INSTRUCTIONS:
**a)** From the interview with Sophie Bradley, transcribe the passage starting at "Interview: Sophie Bradley, Notts" and ending at "country and team banter...".
**b)** Render this sentence from the interview with Sophie Bradley in French: "Now he comes all round the world with me and he’s so happy that I chose football."

EXTRACT PROVIDED:
---
Interview: Sophie Bradley, Notts County Ladies

Photos: Raluca Moraru
Interview: Lucy Manning
Wednesday 25 February 2015
reading time: min, words

Sophie Bradley started her career at Forest, moved to Leeds and is now Defender and Captain for Notts County Ladies FC. In between all that, she’s played for England at the 2011 Women’s World Cup and at the 2012 Olympic Games. We chatted to the local lass about representing her country and team banter...


Have you always been a keen footballer?
My dad wanted me to play tennis because I could make a career out of it. My parents would send me to football camps with my brother, but wouldn’t let me play in a team. I got my own trial for a team and my dad dropped me off – he didn’t even stay to watch me, I’ll never forget that. Now he comes all round the world with me and he’s so happy that I chose football.

Did you play for an all-girls team when you were younger?
I played for the boys’ team at school. I was captain, but I was stripped of it because a parent complained, saying it was embarrassing that a girl was captain. I was just a kid who wanted to play so it didn’t really matter to me. That’s the way I’ve always thought – as long as I’m playing.
---
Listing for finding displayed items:
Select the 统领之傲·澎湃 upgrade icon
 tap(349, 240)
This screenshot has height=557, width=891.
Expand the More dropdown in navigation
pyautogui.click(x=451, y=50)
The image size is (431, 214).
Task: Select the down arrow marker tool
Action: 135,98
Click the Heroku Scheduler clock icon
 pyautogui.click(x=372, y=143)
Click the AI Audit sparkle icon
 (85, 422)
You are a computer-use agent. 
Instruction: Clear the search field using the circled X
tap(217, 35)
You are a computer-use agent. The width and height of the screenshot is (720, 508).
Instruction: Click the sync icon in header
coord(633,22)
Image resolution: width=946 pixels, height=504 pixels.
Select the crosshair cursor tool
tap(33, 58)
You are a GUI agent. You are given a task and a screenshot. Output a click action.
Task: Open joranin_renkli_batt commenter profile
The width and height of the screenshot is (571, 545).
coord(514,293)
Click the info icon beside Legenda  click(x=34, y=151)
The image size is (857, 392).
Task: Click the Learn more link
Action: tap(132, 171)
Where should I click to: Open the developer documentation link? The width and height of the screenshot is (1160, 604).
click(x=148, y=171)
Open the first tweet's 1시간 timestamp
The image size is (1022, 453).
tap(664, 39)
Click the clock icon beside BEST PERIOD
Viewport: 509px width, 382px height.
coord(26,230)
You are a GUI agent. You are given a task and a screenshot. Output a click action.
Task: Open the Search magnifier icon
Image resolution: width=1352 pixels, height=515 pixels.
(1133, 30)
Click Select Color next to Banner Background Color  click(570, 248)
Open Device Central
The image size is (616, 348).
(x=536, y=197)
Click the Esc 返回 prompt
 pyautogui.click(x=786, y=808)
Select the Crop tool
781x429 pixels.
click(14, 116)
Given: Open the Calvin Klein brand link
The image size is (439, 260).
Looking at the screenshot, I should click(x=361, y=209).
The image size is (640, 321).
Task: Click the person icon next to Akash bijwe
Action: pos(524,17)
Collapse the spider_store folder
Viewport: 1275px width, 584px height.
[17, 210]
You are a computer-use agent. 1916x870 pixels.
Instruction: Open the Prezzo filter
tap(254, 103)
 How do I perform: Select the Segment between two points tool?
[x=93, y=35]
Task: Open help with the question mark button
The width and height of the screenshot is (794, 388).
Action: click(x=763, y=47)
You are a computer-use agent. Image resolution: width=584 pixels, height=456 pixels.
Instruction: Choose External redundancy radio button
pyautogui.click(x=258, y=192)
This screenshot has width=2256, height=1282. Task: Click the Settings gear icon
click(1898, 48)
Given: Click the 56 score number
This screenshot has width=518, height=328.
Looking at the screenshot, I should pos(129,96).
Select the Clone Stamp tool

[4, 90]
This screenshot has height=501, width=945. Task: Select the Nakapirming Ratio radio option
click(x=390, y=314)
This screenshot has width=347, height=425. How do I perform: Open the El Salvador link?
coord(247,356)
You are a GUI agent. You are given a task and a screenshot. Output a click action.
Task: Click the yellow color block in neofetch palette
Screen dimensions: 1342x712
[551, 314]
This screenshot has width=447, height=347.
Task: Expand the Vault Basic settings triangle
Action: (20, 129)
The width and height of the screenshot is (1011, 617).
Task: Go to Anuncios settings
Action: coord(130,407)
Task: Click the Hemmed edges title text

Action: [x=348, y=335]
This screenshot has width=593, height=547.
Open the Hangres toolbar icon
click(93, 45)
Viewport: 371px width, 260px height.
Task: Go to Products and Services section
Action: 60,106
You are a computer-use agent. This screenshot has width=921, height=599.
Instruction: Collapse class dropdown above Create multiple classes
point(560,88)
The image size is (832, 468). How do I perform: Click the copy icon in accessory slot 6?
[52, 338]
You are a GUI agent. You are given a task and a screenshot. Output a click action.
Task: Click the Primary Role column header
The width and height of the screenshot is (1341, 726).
---
TASK-BY-TASK RESULTS:
**a)**
Interview: Sophie Bradley, Notts County Ladies

Photos: Raluca Moraru
Interview: Lucy Manning
Wednesday 25 February 2015
reading time: min, words

Sophie Bradley started her career at Forest, moved to Leeds and is now Defender and Captain for Notts County Ladies FC. In between all that, she’s played for England at the 2011 Women’s World Cup and at the 2012 Olympic Games. We chatted to the local lass about representing her country and team banter...

**b)** Aujourd’hui, il m’accompagne partout dans le monde et il est tellement heureux que j’aie choisi le football.